→ **THE PROBLEM**
Only the lines from the one that contains "The image size is (800, 715)." through the last line of the data below should be duplicated, exactly and without pictures.

Screenshot grounding data
··········

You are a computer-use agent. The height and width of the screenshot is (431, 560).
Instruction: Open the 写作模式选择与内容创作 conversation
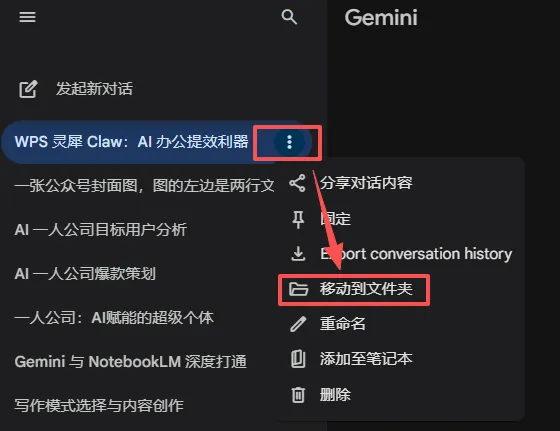click(99, 406)
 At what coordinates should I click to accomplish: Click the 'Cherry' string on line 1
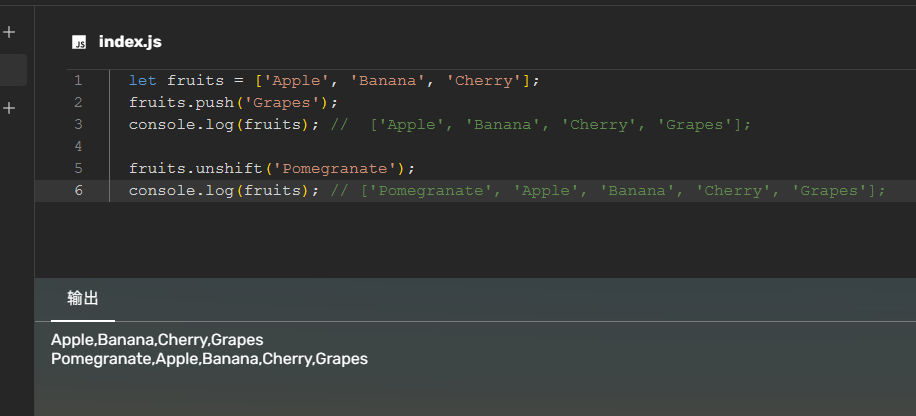click(484, 80)
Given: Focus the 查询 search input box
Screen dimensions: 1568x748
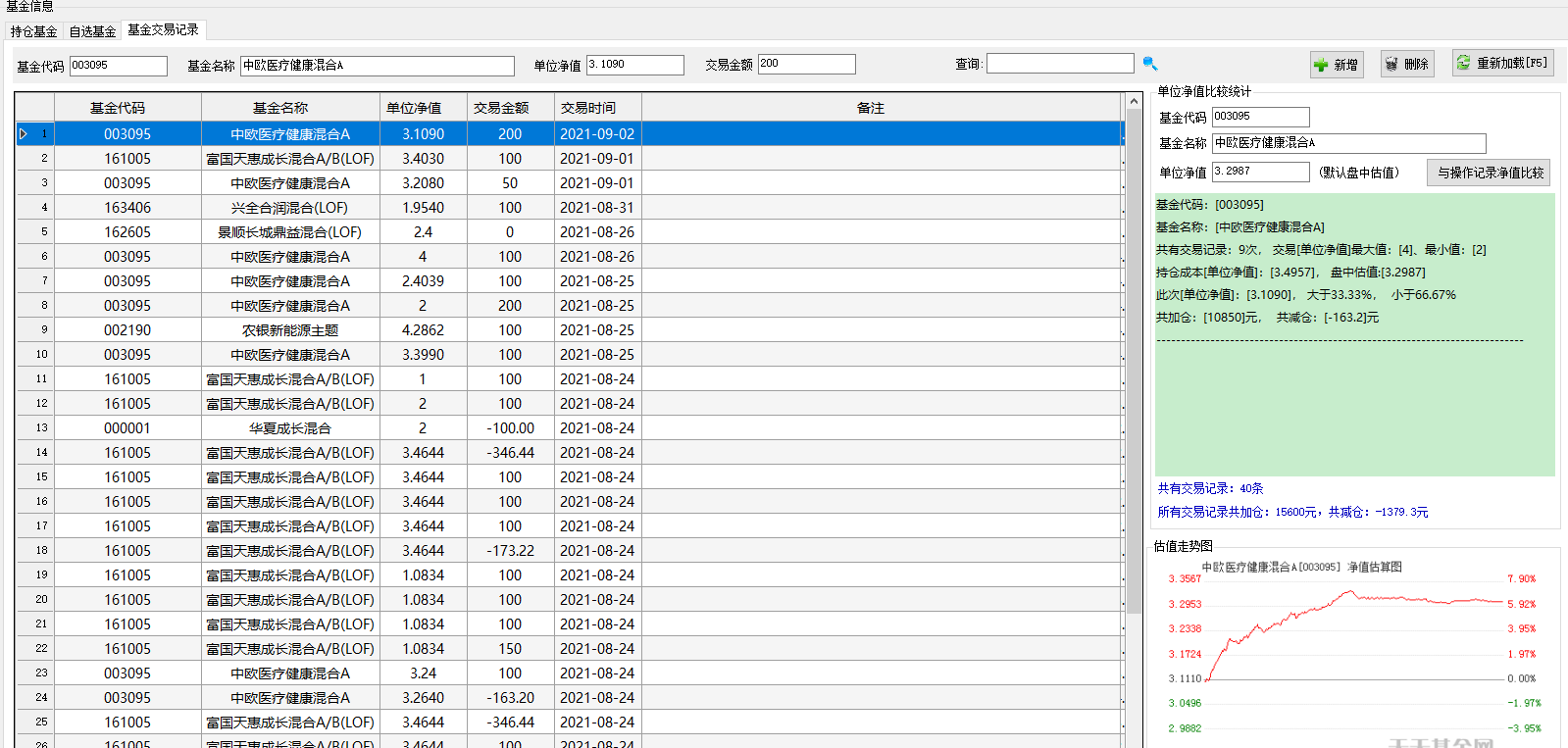Looking at the screenshot, I should [1059, 64].
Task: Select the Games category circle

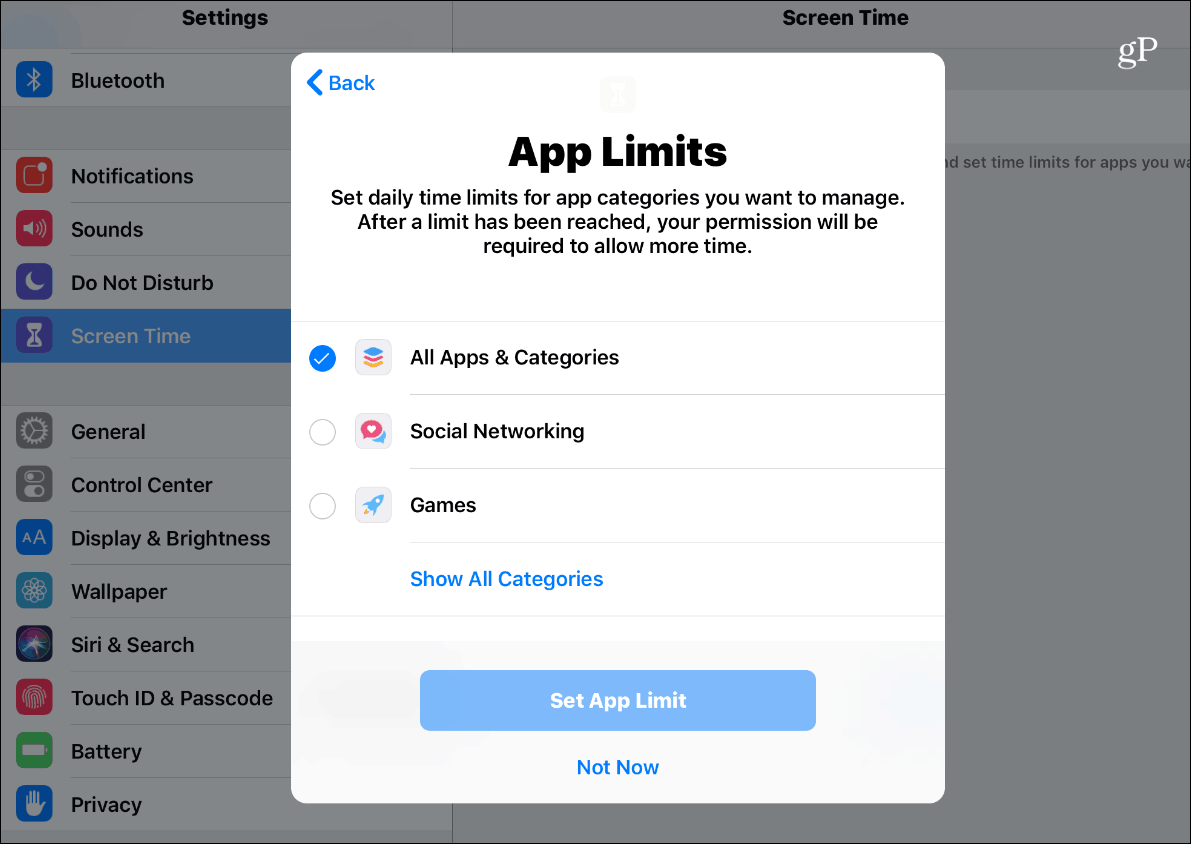Action: (322, 505)
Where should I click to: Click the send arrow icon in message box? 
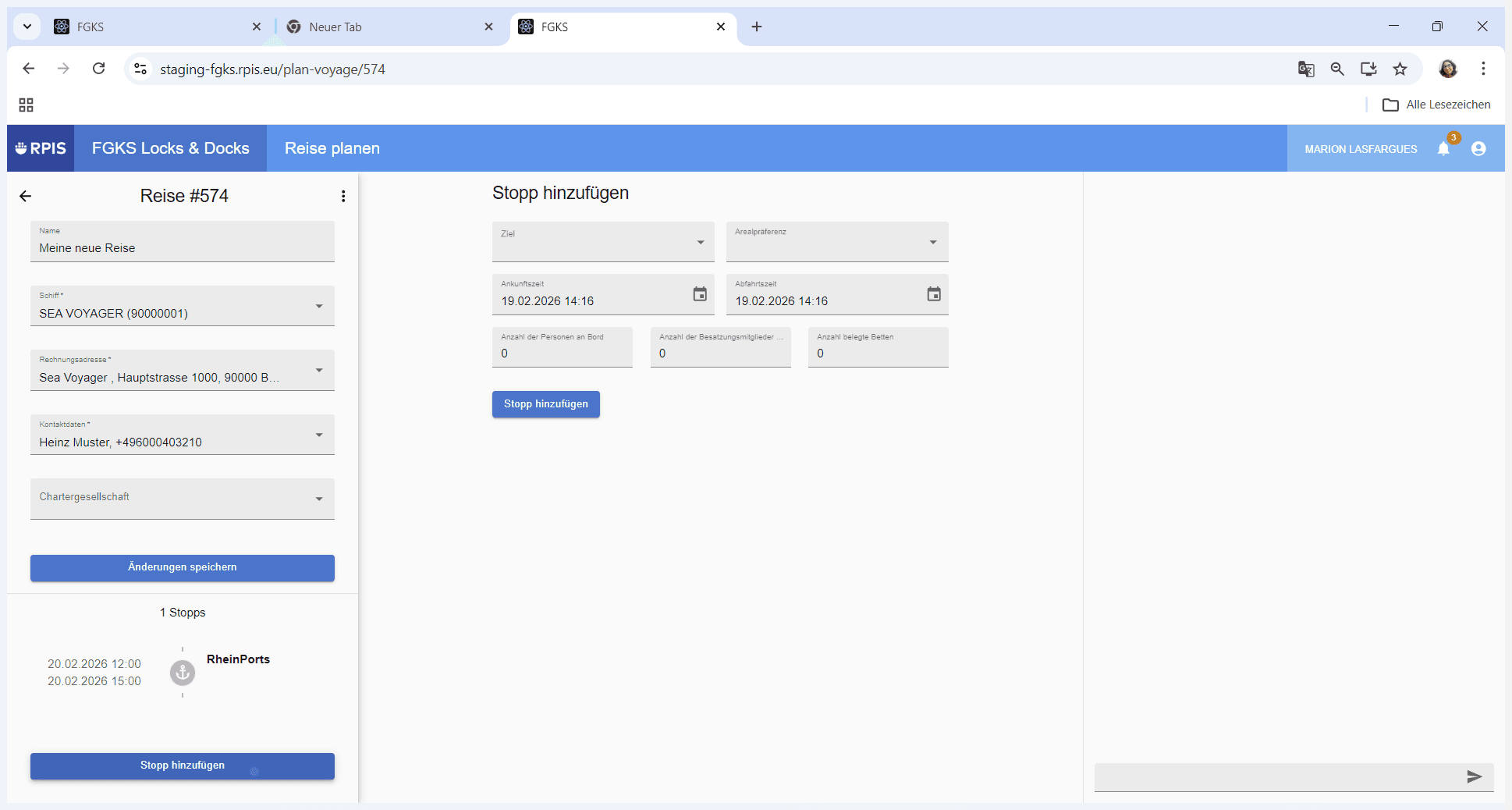(1474, 776)
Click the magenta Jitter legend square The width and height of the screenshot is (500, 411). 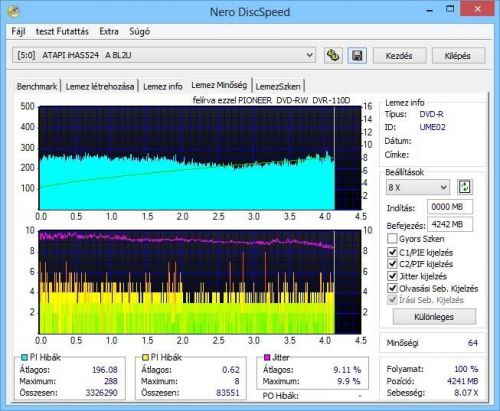pos(267,358)
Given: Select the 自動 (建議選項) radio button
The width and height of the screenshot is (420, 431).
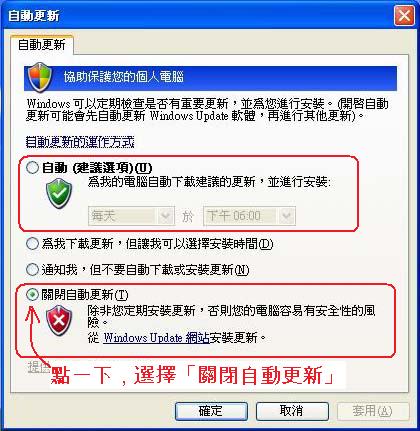Looking at the screenshot, I should 32,168.
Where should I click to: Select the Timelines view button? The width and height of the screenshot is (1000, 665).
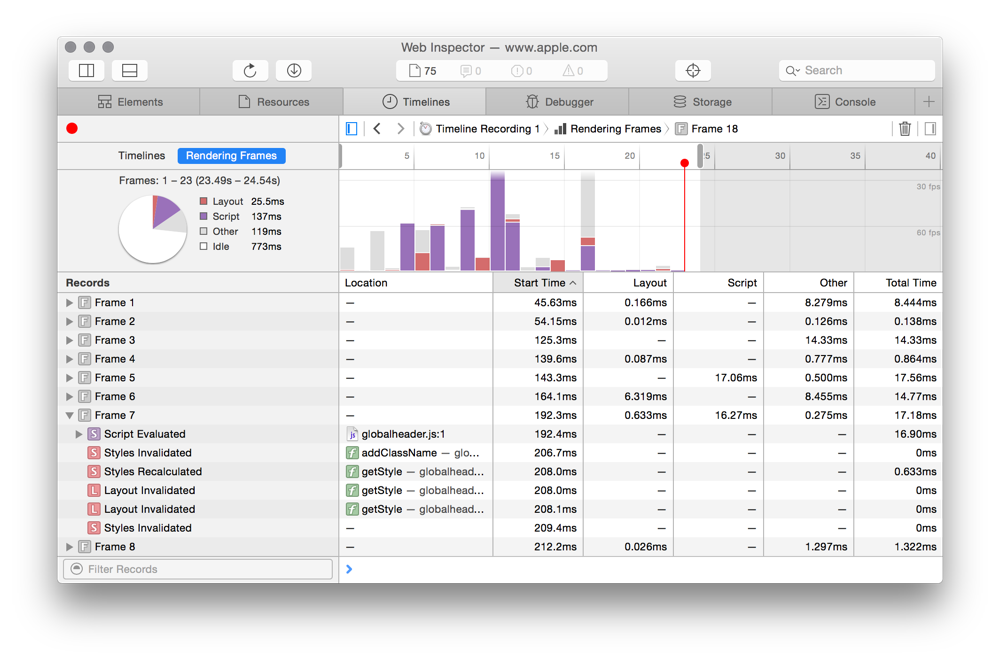(x=141, y=156)
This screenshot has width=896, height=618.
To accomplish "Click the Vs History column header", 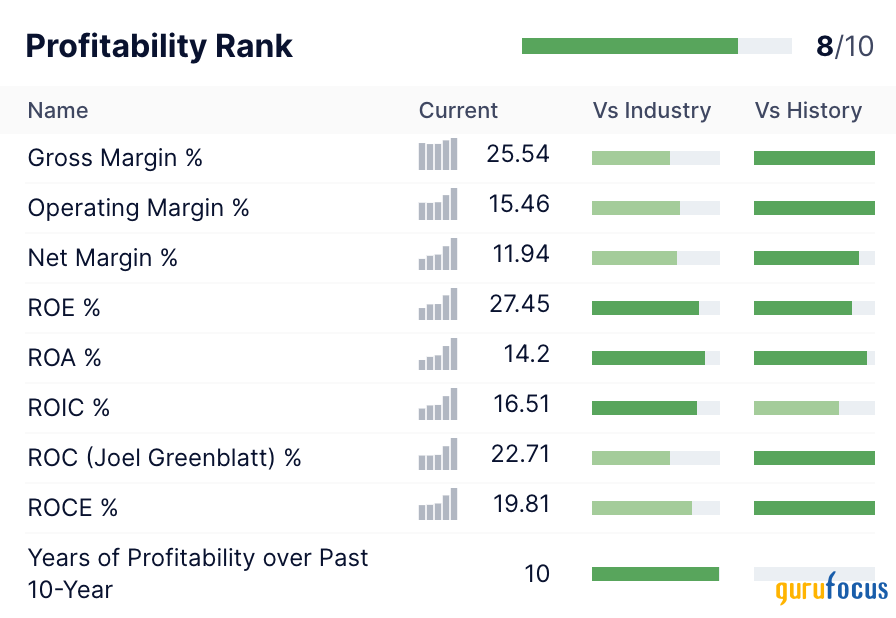I will 808,110.
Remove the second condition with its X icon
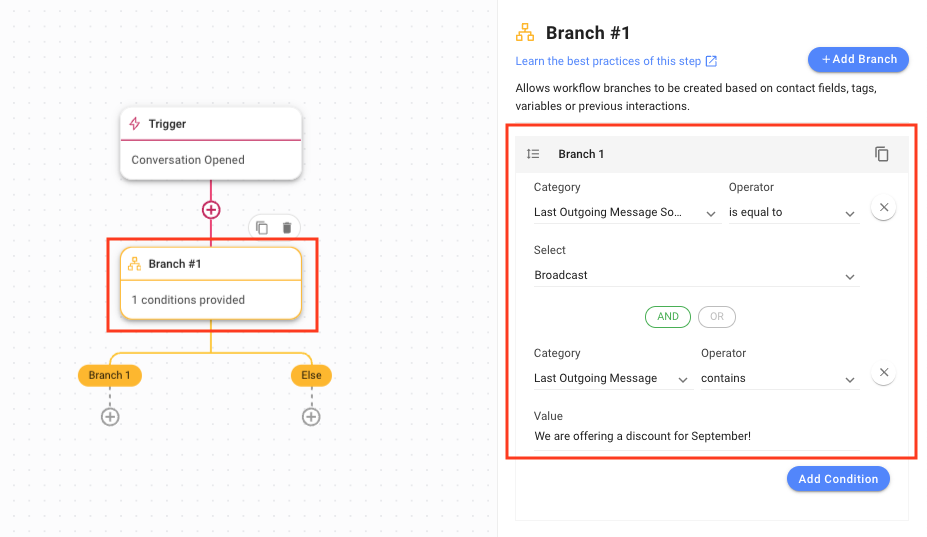 [x=883, y=373]
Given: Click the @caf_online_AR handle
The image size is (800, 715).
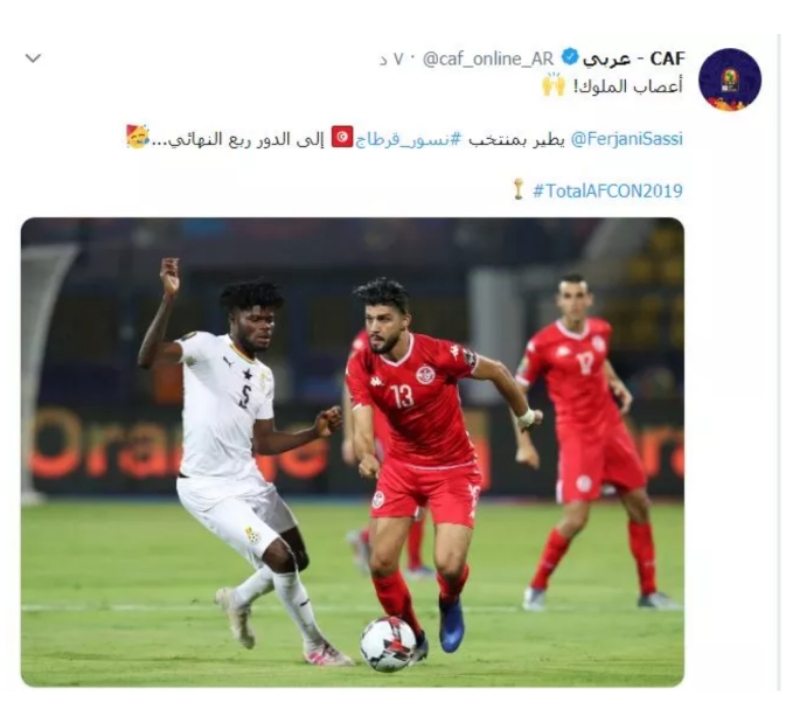Looking at the screenshot, I should 488,59.
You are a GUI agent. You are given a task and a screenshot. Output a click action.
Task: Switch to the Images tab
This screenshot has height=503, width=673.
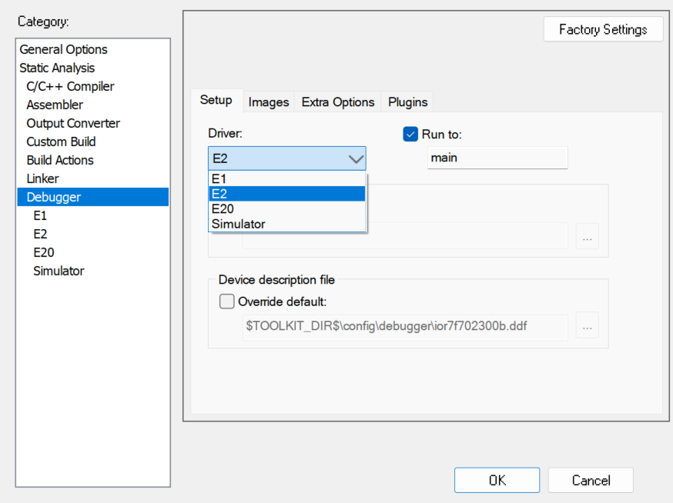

··········

→ **SOLUTION TO THIS TASK**
The image size is (800, 715).
Looking at the screenshot, I should 488,59.
You are a GUI agent. You are given a task and a screenshot. Output a click action.
Task: Switch to the Images tab
This screenshot has height=503, width=673.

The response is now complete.